Institutions with accredited residencies in New York State with an interest in developing new residencies or expanding existing ones.

Acad Med 2013 Sep;88(9):1287-92

Stony Brook University, Stony Brook, NY 11794-8036, USA.

Purpose: In view of the looming physician shortage, especially in primary care specialties, there have been calls for increasing graduate medical education (GME). However, the capacity for increases of GME in institutions accredited by the Accreditation Council for Graduate Medical Education (ACGME) has not been determined.

Method: In 2009, the authors surveyed the 48 designated institutional officials supervising ACGME-accredited residencies in New York State that were eligible for their study, to determine interest in and capacity for development of new core residencies and expansion of existing ones if additional funds were made available at current Medicare rates.
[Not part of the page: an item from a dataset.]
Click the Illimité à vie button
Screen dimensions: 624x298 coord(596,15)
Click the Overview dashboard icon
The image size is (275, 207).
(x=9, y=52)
Results: Thirty-six (75%) responded; 39% would add new programs and 47% would expand current programs with additional funding. The major interest in adding new programs was in emergency medicine (35%). Notably, only 11% would add family medicine. The major interest in program expansion was internal medicine (48%), urology (42%), diagnostic radiology (35%), obstetrics-gynecology (26%), and emergency medicine (25%).

Conclusions: Fewer than 50% of current training institutions are interested in or have the capacity for expansion of core residencies. The interest in establishing or expanding primary care is especially problematic. Because 70% of internal medicine residents become subspecialists, additional funds for GME at current rates would largely encourage the training of additional hospital-based and hospital-intensive specialists, with little impact on those who would practice adult primary care medicine. Significantly increasing the physician training for adult primary care medicine will require more substantial institutional incentives.